The financial crisis is being considered, by a vast majority of economists, over.
Nobody discuss anymore how and whether to create "good banks". The zombie banks are back to business as usual although problems are still there.
Some cynics could say about this crisis "Much ado about nothing".
I do not know how to interpret the appointment of Professor Willem Buiter as Chief Economist in Citigroup. He elaborated on my original idea of "good banks" and defended it strongly. To do that he criticized his new employer Citigroup, which he defined "a conglomeration of worst-practice from across the financial spectrum". Citigroup, a zombie bank in those days, was for him and me one of the best candidate to be broken up and replaced by a new "good bank".
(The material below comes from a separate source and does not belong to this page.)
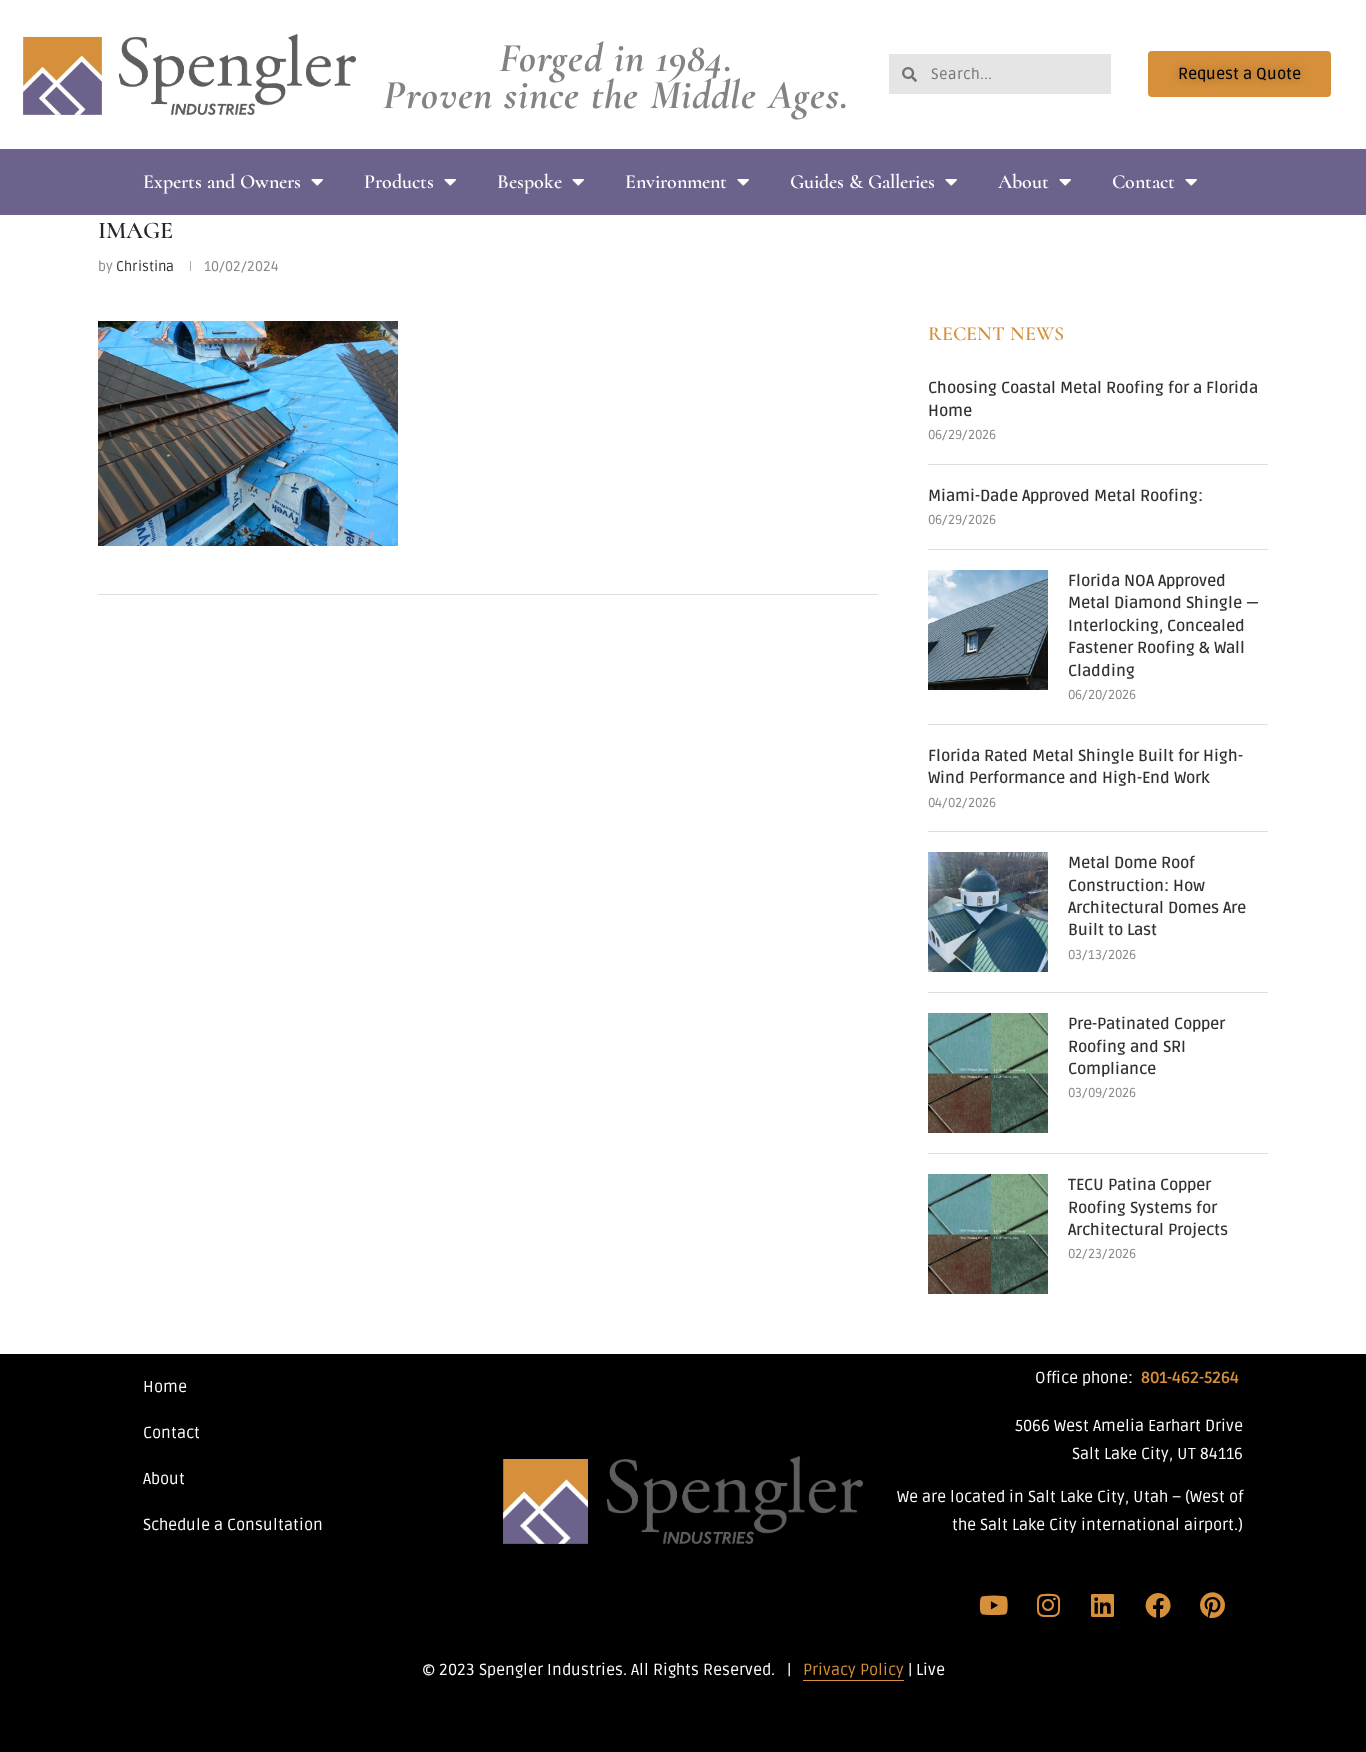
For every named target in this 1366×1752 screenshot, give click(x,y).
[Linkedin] (1103, 1605)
It will be interesting to know what Prof. Buiter, in his new leading role of the economics research unit and member of the Global Investment Committee of the Citi Private Bank, thinks of plutonomy and related investment strategies.
Plutonomy was described by Michael Moore's "Capitalism: A Love Story" with reference to the in-famous, and leaked, internal Citigroup memo of October 2005 (revisited in March 2006).
The content and language of those memos are upsetting, appalling and dramatic, telling us how wonderful is a world where economic growth is powered by and largely consumed by the wealthy, happy few.
Now we know more how the financial crisis really came about and how Citigroup, producing such a kind of research and advice, had become a zombie bank.